There is a rhythm in life, a certain beauty which operates by a variation of lights and shadows, happiness alternating with sorrow, content with discontent, distilling in this process of contrast a sense of satisfaction, of richness that can be captured and pinned down only by those who possess the gift of awareness. Old Gramp in his solitude knew well its workings, and Ellen, in Paris, had become, as the tempo of her own life began to lose its intensity, to understand it dimly. For Hattie, in the fretful ebb and flow of her existence there could never be such knowledge. This rhythm, this beauty, existed outside her, a thing apart, beyond the wall of her consciousness.
Gramp, in his solitude, knew too that there were in each life hills and valleys and, rising above them all, one peak which pierced the clouds. Out of the depths of his uncanny perception he came to understand that Hattie’s life had passed its solitary peak. It had begun now to slip down the other side; what remained could be but a gradual falling away, a gentle decline until the end. What he knew from the summit of a monstrous detachment came to Hattie vaguely through her senses; she knew it as she knew the approach of damp weather by its effect upon her rheumatism. It was that sense of having passed from one room into another, with the door behind her closed and bolted forever.
And Ellen.... She too stood now on the summit, for ambition had been the beginning and end of her existence. She had accomplished; she had won. There would never be another peak so lofty, so enveloped in heady invigorating air; nor one so lonely. But there remained the things which lie always on the opposite slope of the peak—the things which the wise, like Gramp, place above all the hurry, the scramble, the headlong turmoil of the long ascent. There were the gentle pastures of reflection, of kindliness, of warmth and fine thoughts, all the rewards which succeed the terrible struggle. Ellen, he knew, had crossed the summit; and she was still a young woman.
58
ONE bright spring morning as Hattie sat looking out into the street while she sewed and thought, round and and round, over and over again, those same thoughts which stole in upon her so frequently in these days of idleness, the postman brought a letter from Ellen. It was a brief letter, written it seemed in haste, but it contained two bits of news that changed the whole face of the world.

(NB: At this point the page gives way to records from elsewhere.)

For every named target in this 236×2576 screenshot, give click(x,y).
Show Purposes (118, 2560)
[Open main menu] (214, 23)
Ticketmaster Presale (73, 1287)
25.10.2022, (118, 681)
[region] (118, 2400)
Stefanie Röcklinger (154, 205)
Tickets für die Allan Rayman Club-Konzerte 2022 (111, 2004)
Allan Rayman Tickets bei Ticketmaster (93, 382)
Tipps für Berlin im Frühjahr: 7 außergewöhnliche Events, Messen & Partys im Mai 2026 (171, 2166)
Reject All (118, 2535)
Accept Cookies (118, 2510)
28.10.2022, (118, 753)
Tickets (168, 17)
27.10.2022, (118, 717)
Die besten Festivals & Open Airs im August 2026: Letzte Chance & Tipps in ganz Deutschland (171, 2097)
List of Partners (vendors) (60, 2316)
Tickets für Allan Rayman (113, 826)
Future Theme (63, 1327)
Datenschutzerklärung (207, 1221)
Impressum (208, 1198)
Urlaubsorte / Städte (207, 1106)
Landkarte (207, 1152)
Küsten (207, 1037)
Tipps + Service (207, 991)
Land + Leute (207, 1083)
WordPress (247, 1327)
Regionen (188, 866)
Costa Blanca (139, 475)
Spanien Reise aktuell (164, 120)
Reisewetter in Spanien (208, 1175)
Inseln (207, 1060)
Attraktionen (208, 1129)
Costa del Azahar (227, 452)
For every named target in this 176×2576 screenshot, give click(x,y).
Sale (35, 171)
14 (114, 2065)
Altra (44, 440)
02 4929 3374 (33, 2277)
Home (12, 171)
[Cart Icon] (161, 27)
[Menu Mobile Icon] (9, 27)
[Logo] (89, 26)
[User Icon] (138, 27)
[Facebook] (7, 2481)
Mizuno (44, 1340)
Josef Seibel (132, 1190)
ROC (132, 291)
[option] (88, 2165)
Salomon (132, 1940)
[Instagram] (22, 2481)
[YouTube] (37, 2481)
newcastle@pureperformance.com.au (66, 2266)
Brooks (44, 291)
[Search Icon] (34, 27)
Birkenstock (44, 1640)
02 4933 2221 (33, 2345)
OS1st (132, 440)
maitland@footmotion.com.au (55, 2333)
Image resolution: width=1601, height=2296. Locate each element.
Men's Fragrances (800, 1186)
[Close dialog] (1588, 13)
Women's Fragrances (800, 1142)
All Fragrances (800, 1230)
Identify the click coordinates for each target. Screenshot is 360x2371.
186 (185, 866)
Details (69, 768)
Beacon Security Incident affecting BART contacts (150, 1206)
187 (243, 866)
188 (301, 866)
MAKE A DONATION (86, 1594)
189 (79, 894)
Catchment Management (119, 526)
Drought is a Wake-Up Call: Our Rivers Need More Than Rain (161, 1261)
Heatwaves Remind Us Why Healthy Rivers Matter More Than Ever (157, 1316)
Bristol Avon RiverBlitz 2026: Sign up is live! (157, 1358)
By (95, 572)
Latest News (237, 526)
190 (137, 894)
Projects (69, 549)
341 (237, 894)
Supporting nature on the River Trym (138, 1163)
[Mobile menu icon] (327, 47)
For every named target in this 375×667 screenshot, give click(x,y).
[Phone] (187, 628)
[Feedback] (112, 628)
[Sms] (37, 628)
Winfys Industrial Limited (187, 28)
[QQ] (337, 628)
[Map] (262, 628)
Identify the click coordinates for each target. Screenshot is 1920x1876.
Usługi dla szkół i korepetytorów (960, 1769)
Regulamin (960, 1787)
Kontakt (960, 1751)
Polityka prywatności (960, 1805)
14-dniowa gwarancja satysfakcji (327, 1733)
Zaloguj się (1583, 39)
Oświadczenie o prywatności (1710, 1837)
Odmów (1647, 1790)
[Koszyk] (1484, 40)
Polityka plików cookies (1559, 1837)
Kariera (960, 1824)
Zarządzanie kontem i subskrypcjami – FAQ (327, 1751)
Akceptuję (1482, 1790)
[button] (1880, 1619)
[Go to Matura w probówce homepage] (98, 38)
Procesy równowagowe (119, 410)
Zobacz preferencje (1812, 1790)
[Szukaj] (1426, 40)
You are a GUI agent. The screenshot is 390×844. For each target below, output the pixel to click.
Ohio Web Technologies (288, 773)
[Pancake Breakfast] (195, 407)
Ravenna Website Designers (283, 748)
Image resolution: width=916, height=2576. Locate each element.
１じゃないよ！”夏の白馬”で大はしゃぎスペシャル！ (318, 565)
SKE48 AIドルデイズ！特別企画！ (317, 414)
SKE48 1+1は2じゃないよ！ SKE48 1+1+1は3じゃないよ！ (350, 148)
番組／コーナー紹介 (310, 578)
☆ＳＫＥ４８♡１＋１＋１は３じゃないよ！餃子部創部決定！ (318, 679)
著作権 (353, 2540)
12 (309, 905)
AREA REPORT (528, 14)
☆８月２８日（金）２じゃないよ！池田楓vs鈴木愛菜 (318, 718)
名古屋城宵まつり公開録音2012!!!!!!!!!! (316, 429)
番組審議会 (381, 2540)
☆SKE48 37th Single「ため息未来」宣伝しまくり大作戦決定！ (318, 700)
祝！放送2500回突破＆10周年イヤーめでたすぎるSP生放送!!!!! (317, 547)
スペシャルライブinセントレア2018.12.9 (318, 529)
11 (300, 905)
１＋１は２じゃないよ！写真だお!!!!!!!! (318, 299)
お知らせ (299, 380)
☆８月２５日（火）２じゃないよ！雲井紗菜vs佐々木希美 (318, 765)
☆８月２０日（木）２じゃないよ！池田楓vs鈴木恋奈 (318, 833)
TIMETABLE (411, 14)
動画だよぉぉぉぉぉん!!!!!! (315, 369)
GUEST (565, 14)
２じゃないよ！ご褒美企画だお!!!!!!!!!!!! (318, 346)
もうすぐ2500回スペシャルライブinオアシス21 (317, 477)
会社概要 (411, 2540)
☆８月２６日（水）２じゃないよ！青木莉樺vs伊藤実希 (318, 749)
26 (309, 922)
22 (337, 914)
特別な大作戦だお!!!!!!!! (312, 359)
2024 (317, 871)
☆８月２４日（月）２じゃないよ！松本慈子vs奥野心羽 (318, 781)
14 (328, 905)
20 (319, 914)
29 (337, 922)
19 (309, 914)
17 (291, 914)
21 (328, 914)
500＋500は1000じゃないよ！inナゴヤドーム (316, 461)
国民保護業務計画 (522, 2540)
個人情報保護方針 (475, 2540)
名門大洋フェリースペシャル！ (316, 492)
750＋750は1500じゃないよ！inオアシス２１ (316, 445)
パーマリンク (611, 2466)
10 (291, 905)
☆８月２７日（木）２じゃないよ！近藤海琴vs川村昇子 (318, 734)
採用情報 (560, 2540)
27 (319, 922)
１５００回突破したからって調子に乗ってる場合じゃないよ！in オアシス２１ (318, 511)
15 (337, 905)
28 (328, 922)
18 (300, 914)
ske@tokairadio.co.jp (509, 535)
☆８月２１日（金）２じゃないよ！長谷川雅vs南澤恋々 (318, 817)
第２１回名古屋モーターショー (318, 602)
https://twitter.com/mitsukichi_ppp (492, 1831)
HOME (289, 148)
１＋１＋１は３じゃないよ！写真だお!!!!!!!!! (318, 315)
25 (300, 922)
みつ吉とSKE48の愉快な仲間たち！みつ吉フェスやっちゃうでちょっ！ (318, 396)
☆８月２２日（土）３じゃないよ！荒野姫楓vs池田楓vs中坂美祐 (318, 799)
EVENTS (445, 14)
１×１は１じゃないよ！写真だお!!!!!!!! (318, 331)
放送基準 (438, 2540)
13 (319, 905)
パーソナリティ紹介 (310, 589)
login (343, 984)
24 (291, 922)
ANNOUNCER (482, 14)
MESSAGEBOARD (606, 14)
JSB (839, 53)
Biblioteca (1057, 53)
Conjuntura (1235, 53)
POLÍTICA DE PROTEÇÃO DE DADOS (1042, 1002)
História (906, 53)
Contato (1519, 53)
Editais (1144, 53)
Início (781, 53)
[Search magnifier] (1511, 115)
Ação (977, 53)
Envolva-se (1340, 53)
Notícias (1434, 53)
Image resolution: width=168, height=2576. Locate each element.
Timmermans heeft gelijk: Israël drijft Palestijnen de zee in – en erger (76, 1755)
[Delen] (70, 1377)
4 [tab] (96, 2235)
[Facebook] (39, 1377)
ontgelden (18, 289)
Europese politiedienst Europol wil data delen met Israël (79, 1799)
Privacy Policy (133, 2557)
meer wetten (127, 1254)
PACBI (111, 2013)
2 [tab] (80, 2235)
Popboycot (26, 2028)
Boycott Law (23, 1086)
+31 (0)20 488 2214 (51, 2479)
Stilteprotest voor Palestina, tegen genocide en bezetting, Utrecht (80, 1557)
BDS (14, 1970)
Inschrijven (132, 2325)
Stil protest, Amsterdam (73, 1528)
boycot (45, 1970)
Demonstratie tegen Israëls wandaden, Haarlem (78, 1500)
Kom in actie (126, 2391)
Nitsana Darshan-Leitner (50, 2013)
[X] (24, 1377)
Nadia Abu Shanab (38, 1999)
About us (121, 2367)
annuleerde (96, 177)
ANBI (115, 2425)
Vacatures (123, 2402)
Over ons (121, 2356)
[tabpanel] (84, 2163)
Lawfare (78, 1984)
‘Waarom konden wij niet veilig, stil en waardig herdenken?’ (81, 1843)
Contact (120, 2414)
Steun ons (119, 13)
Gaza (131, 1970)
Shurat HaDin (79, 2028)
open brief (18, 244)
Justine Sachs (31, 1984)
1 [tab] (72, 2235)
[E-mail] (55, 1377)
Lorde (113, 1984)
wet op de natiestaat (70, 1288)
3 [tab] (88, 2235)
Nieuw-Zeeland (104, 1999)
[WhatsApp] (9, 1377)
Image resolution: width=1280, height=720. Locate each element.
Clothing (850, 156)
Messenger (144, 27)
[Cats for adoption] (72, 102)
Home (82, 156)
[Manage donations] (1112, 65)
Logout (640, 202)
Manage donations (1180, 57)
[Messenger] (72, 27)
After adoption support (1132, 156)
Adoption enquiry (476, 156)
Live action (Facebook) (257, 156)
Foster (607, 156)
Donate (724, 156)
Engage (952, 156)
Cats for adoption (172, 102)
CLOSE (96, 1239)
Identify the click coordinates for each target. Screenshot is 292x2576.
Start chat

Ellen was to be married, and she wanted Hattie to come to Paris and make her home there.
“I have talked it over with Lily,” she wrote, “and she is delighted with the plan. Her house here is enormous and comfortable, and Lily is rarely in it save in the spring and autumn. You could do as you chose with no one to annoy you. And you need never think or worry about housekeeping. I am sending a cheque, and Rebecca’s uncle Mr. Schönberg is arranging for tickets. It is difficult to travel nowadays, but I have talked to Mrs. Callendar and she has written to a friend of hers, Malcolm Travers, the banker, who will arrange passports for you. You will hear from him within a few days after this letter.”
And about her own plans she wrote, “I am marrying Richard Callendar, the son of the same Mrs. Callendar. You remember her? You met her on the night of my first concert in America, a small, fat dark woman covered with dirty diamonds. You may have read of the family in the papers, for they are well known. They are very rich. He is four years older than me. I have known him for nearly ten years. He wanted to marry me before, years ago. (And then a sudden flash of the old Ellen who had walked away in the sunlight to skate on Walker’s Pond.) Fancy me, marrying a millionaire!”
So, in an instant, everything was changed and Hattie’s world grew bright once more. It was all so preposterous—to have Ellen arranging everything in this grand manner, the tickets, the passports, as if her mother were a queen whose journey was to be made as simple and free of trouble as possible. And the cheque and the millionaire husband! Yet, when the sense of excitement had abated a little, she remembered that she had always known her children were not of ordinary flesh and blood. There had been something extraordinary about them. Look at Ellen! Famous and rich and now marrying a millionaire.